31. Thus, as to how such penal provision in Section 137 could be foisted against the petitioner, when the show cause notice is itself a demand cum show cause notice, is also quite intriguing, which in our opinion, also touches the very jurisdiction in issuance of such notice. This aspect is not explained by the respondents much less satisfactorily. In any event, even assuming that Section 137 could be invoked or is made applicable against the petitioner, then certainly proceedings under section 137 cannot be the proceedings which could be made answerable in a demand cum show cause notice issued under section 74, as such proceedings would be in the nature of a prosecution necessarily involving the applicability of Section 134. There cannot be such intermixing of jurisdictions, and that too in foisting a monetary liability as demanded from the petitioner, which on the revenue’s own showing in the show cause notice is alleged to be the liability of the companies (noticee Nos.1 to 10) who are the principal noticee’s.

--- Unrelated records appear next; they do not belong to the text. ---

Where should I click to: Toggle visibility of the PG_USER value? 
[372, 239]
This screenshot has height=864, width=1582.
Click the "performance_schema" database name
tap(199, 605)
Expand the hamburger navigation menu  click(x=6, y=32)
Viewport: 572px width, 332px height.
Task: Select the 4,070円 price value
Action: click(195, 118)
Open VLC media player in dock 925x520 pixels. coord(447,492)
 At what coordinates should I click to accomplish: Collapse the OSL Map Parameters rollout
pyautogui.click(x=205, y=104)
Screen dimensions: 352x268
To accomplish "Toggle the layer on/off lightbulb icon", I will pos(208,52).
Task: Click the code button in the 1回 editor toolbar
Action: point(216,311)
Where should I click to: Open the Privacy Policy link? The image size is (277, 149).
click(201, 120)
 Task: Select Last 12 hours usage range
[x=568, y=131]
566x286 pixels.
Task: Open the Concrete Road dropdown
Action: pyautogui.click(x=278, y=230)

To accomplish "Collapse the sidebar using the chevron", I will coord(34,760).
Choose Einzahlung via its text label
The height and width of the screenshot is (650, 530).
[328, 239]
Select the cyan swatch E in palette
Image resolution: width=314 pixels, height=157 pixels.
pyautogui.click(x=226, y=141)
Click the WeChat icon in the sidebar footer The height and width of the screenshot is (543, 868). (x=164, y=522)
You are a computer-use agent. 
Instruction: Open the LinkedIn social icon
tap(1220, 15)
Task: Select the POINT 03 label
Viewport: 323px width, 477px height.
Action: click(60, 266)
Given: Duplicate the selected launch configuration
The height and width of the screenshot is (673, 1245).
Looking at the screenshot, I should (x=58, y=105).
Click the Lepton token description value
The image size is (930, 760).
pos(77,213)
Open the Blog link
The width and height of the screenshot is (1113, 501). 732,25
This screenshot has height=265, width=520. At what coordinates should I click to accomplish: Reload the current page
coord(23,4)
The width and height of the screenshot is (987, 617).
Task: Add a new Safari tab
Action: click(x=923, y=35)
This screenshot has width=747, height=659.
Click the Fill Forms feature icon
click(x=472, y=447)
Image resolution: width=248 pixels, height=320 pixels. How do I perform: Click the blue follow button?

32. For the aforesaid reasons, it is clear from the relevant contents of the show cause notice that the basic jurisdictional requirements / ingredients, are not attracted for issuance of the show cause notice under Section 74 of the CGST Act so as to inter alia invoke Section 122(1-A) and Section 137 against the petitioner. Even otherwise, it is ill-conceivable to read and recognize into the provisions of Section 122 and Section 137, of the CGST Act any principle of vicarious liability being attracted. There could be none. Thus, Respondent no. 3 clearly lacks jurisdiction to adjudicate the show cause notice in its applicability to the petitioner. Thus qua the petitioner, the impugned show cause notice is rendered bad and illegal, deserving it to be quashed and set aside.

33. The foregoing discussion would also lead us to conclude that it is highly unconscionable and disproportionate for the concerned officer of the Revenue to demand from the petitioner an amount of Rs.3731 crores, which in fact is clearly alleged to be the liability of Maersk, as the contents of the show cause notice itself would demonstrate. The petitioner would not be incorrect in contending that the purpose of issuing the show cause notice to the petitioner who is merely an employee, was designed to threaten and pressurize the petitioner.

34. It is clarified that the observations as made by us in this judgment are confined and are applicable in the context of the show cause notice issued to the petitioner and are no expression of any opinion, on the applicability of the show cause notice to any other noticees.

35. The petition accordingly succeeds. It is allowed in terms of prayer clause (a). Rule is accordingly made absolute in such terms. No Costs.

Writ Petition (L) Nos.30199 of 2023, 30200 of 2023 and 30241 of 2023

36. These petitions stand covered by our aforesaid judgment delivered on the first petition. In view of the discussion and reasons in our judgment on the first petition, these writ petitions would also required to be allowed. They are accordingly allowed in terms of prayer clause (a) of each of these petitions. Rule is made absolute in such terms. No costs.